Mondiali 2026, Infantino sicuro: “L’hydration break piace”. Si riflette sul futuro
Gianni Infantino spegne le polemiche sull’hydration break. Il presidente della FIFA è intervenuto sul tema più discusso dei Mondiali 2026, ovvero la pausa di idratazione durante le partite. In tantissimi si sono lamentati, dagli addetti ai lavori fino ai giocatori e agli allenatori. L’organizzatrice del torneo, però, valuterà comunque la possibilità di mantenere queste interruzioni anche nella prossima edizione “sulla base di questa esperienza”.
Mondiali 2026, Infantino sull’hydration break: “Mai vista quest’intensità”

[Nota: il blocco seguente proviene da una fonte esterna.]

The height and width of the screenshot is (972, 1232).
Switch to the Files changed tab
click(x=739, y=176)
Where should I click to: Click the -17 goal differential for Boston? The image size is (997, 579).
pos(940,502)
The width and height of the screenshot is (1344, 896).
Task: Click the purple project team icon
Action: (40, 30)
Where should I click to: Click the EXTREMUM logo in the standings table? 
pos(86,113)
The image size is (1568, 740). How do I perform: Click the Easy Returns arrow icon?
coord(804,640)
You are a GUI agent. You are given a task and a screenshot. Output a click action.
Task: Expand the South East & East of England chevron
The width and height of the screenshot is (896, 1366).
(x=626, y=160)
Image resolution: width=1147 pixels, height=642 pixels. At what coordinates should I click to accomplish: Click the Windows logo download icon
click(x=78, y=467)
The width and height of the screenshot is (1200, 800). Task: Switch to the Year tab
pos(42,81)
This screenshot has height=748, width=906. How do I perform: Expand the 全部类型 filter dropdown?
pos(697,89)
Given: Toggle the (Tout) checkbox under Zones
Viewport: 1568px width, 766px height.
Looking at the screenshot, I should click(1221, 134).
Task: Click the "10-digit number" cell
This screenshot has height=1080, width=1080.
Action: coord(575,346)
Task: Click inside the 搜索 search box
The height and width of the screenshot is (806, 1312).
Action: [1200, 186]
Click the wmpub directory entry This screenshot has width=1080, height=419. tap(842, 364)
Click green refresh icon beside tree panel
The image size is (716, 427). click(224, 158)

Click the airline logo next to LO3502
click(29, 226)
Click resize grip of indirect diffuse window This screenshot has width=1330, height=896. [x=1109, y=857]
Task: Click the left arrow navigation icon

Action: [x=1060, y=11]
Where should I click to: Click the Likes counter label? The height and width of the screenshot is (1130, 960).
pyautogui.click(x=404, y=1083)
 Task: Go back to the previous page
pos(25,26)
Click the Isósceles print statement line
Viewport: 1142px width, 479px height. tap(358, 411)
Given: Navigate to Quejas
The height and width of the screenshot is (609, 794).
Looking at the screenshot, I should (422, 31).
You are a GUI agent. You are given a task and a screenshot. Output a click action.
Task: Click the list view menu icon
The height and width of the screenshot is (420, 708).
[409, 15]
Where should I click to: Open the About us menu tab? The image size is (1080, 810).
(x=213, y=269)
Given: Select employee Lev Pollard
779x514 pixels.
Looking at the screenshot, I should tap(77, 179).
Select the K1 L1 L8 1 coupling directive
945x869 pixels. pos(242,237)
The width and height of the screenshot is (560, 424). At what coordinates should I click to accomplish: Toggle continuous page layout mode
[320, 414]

In merito, Infantino ritiene che l’hydration break abbia avuto un impatto positivo sulle partite: “Forse l’allenatore può rivalutare determinate situazioni, correggere alcuni errori. I giocatori si riposano un po’ e tornano in campo a pieno regime. Beh, è necessariamente un male? Forse è un bene. E vediamo anche l’intensità delle partite. Non abbiamo mai visto 90 minuti di un torneo come questo giocati con un’intensità simile. Forse, forse no, ma forse è anche un po’ merito di questa piccola pausa che i giocatori si concedono, dopo la quale possono tornare in campo e dimostrare di cosa sono capaci”.